I thought part of using cloudflare was that they didn't collect any data like Google did...guess I was wrong!!!
Mr Prince got an unexpected phone call from the US Department of Homeland Security asking him about the information he had gathered.
"They said 'do you have any idea how valuable the data you have is? Is there any way you would sell us that data? I added up the cost of running it, multiplied it by ten, and said 'how about $20,000? It felt like a lot of money. That cheque showed up so fast. I was telling the story to Michelle Zatlyn, one of my classmates, and she said, 'if they'll pay for it, other people will pay for it'."
And so the idea for Cloudflare was born, with Ms Zatlyn as its third co-founder.
(https://www.bbc.com/news/business-37348016)
Ironically for a project predicated on privacy, Cloudflare is sharing DNS query data with APNIC Labs, a part of Asian registry APNIC, in exchange for the use of its 1.1.1.1 network address.
(https://www.theregister.co.uk/2018/04/03/cloudflare_dns_privacy)
By putting Cloudflare's DNS on these research addresses, APNIC gets to see the noise as well as the DNS traffic -- or at least "a certain factored amount" of it -- for research purposes.

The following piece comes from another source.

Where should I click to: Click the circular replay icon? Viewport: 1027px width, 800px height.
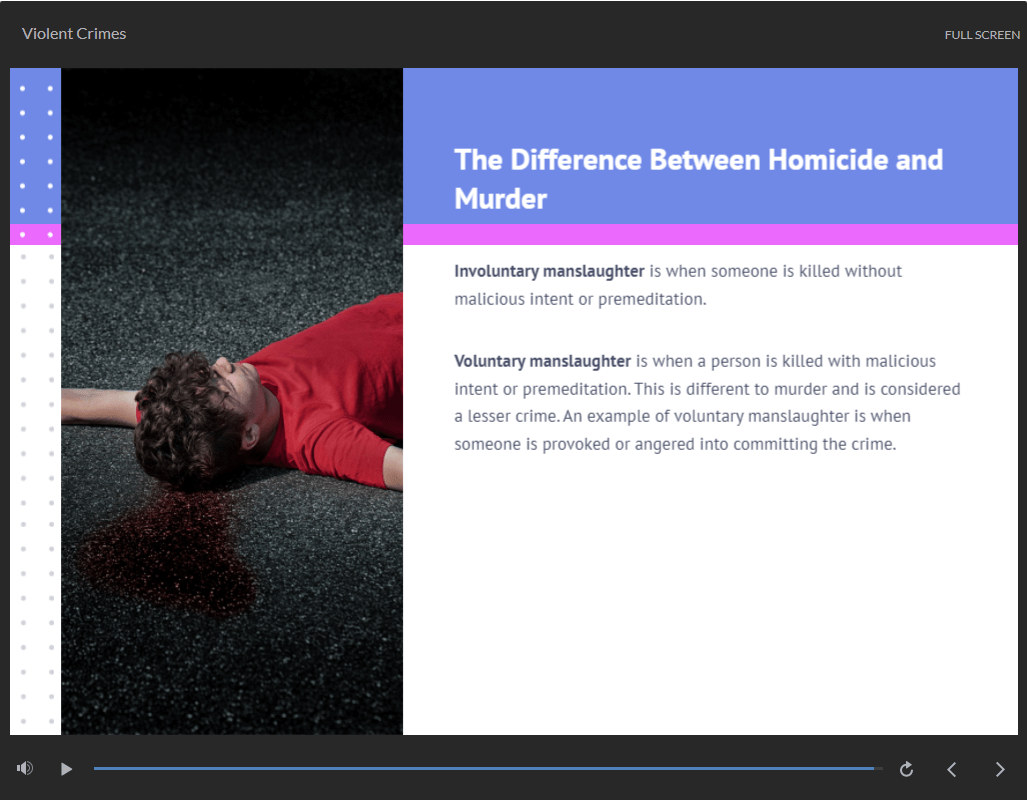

Huston emphasised that APNIC intends to protect users' privacy. "DNS is remarkably informative about what users do, if you inspect it closely, and none of us are interested in doing that," he said.
(https://www.zdnet.com/article/1-1-1-1-cloudflares-new-dns-attracting-gigabits-per-second-of-rubbish)
Non-personally identifiable information is automatically recorded in our databases when you are measured by our systems. Your IP address, date, time, language, and technical data about your browser and operating system (via user-agent string) are considered non-personally identifiable information, and is logged by APNIC.
(https://labs.apnic.net/privacy.shtml)
It just seems to me he’s taking opportunities to sow doubts about the other DNS service. I’m sure Quad9 is great and if so, it should stand on its own merits.
You do, because you wouldn’t be suggesting that Cloudflare is operating outside of its posted privacy policy. Your own tweet, in 2018, called Cloudflare’s privacy policy “strong” and to me—the read between the lines argument of their privacy policy is used to sow doubts of their service. This rubs me the wrong way. Sorry—but that’s my opinion, as you have your opinion. We’ll have to disagree here.Also, I don't really care one way or other about Cloudflare as a service, what I care about is privacy practices.